What can we say is typical for Norwegians in 2012? We are a multinational country with inhabitants from all over the world. All the big religions are represented here and also some smaller ones. We eat tacos, pizza and tandoori, we do yoga and we play American football. In the modern times it is hard to say what is typically Norwegian. But have we ever had anything typical about us? Is Ola and Kari blonde, blue-eyed peace loving people who eat lefse with brunost, goes to church every Sunday and enjoys hiking and skiing? Or could it just as well be Ahmed and Raja, who wears turbans and hijabs, smells like garlic and other strong spices and goes to the mosque?
It is said that Norwegians are rude but friendly, not very extroverted and likes talking better than action. We are rich, but we do not brag about it like some might say about wealthy people in the U.S.A. Norwegians like to think we are the best, at the same time we do not like people who think they are better than us. This is called “janteloven”, or the Law of Jante, which basically says that you should not think high thoughts about yourself.
There is never bad weather in Norway. There are only bad clothes, and that is not an excuse for sitting indoors. In Norway people go out in any weather, we like to talk about the weather and those who complain about the weather should buy some new clothes or move to Spain. And of course we have some typical Norwegian food. We have our own kind of bread, like most nations have.

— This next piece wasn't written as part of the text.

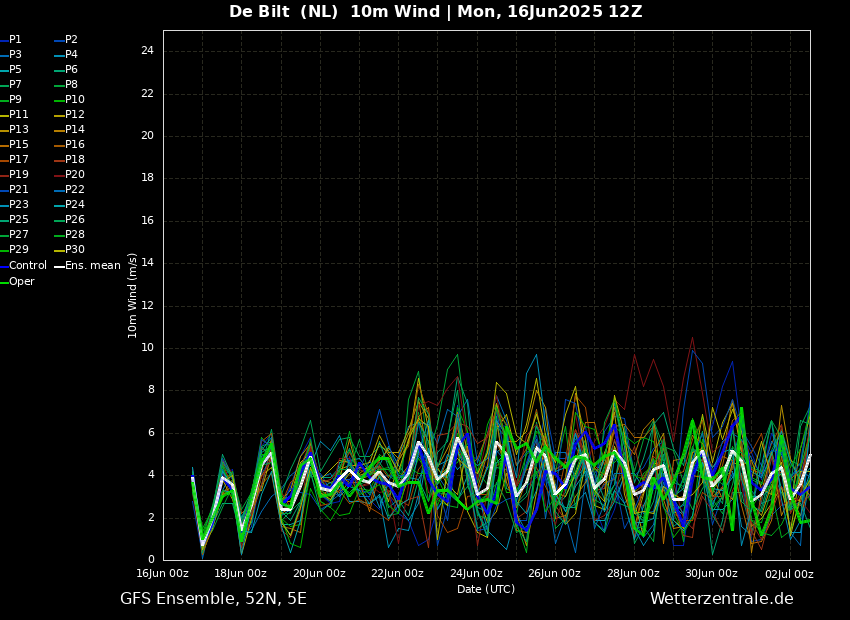Click the GFS Ensemble, 52N, 5E caption
850x620 pixels.
tap(213, 599)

This is a type of flatbread and lefse. We also eat more whole-wheat bread than most other nations. Other tasty Norwegian dishes are bruonst (brown cheese made of whey or goat’s milk), får- i- kål (lamb- in- cabbage stew), smalahove (salted, dried and then cooked sheep’s head), tørrfisk (in English known as stockfish), lutefisk (stockfish soaked in water and lye), and kompe (mashed potato balls served with meat).

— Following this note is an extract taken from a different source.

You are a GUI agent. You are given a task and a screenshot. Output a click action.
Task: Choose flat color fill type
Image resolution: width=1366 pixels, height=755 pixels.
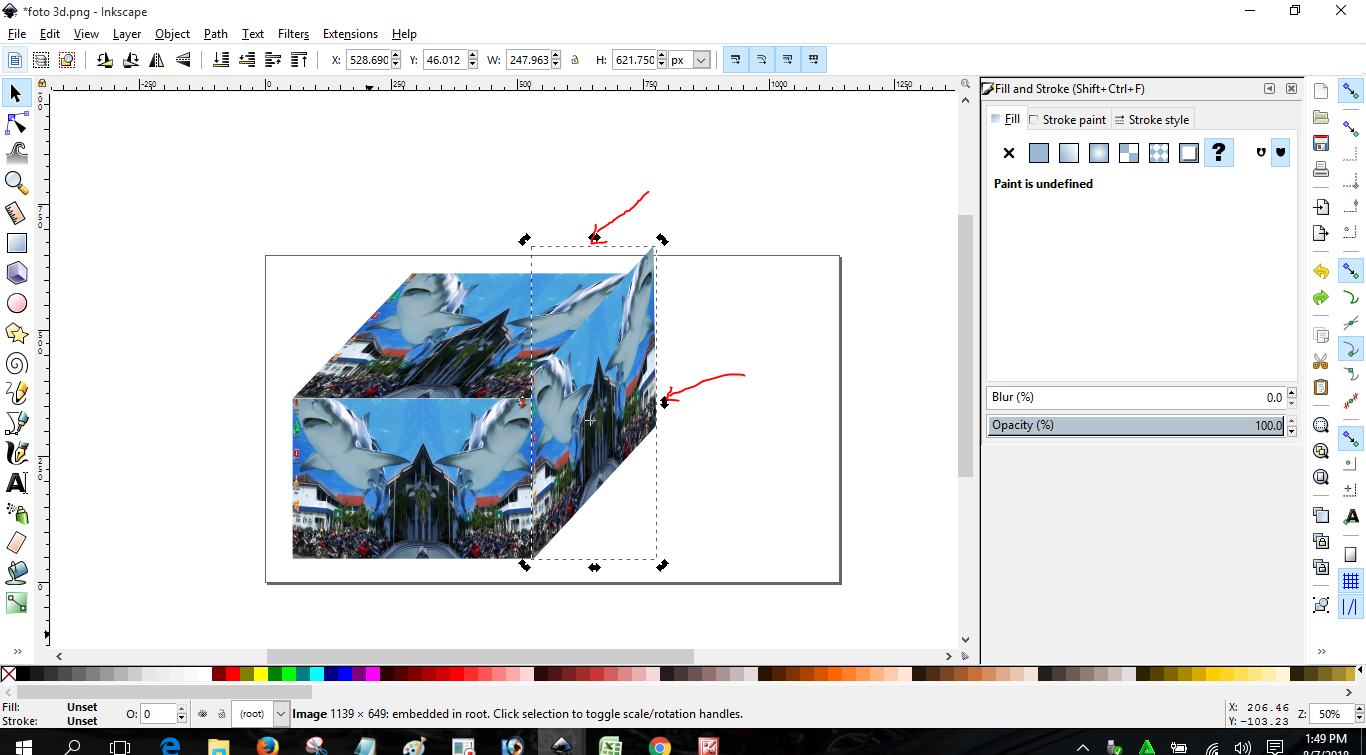[1039, 153]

I think we can say that some of the mentioned foods are not regular dinner dishes, but can be called a part of our cultural heritage. Scientists and archeologists believe that there has lived people in Norway for 11 000 years. The Vikings are obviously the most known part of Norwegian history. Folklore and legends about trolls, Huldra, Nøkken, dwarfs and little people are also a big part of our cultural heritage. And we must not forget our most famous writers and artists, like Henrik Ibsen, Knut Hamsun, Edvard Grieg and Edvard Munch. In more modern times our black metal music and artists like A-Ha, Röyksopp and Stargate production are parts of Norwegian culture that is known internationally. What we might be better known for than music is skiing. Many very good skiers are from Norway, and it is said that we are born with skies on. I think the cultural heritage in Norway of course forms the people here, but now days we have so many other cultures represented as well.

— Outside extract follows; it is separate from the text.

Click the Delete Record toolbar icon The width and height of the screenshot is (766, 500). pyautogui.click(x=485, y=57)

Norwegians love their coffee and painkillers. We top statistics of use of both. We also tend to get depressed and sick. Maybe it is because we have so much and good welfare? In sociology class we talk about Maslow’s hierarchy of needs. In Norway we are on the top of the pyramid. All physiological needs are covered, so we can focus on following our dreams. I wonder if this has any connection to the fact that we struggle with high numbers of suicide and deaths by overdose. We have to try so hard to find meaning in life that maybe it is just too hard for someone.
After the terror in Oslo and on Utoya on 22th July 2011, the people of Norway have caught international media’s attention. When George W. Bush spoke after the terror in the U.S.A. on 11th September 2001 he said: “our military is powerful, and it’s prepared (…) we will make no distinction between the terrorists who committed these acts and those who harbor them (…) we stand together to win the war against terrorism.” After the terror in Oslo and on Utoya, Jens Stoltenberg said: «a whole nation and a united political Norway are now creating a tide of democracy and involvement to answer the attack”. While Bush focused on how America and their allies could win the war, Stoltenberg focused more on taking care of those who were affected by the terror. He quoted Stine Renate Håheim and Helle Gannestad who said: “When one man could cause so much evil - think about how much love we can create together”. Stoltenberg also said that no one could ever stop us from being Norwegian. So is this what Norwegian means? Peace, caring, democracy and roses instead of war and revenge. If so, I think we should be proud of Norway. We should also be proud of our prime minister, king and other political personalities who fought to keep the nation united after the terror struck us. After the attacks the tone was that we had to take care of each other. That there had to be room for all kinds of grief, not only the “peace, love and roses” type. Maybe we can describe typical Norwegian with the phrase: “make love, not war”.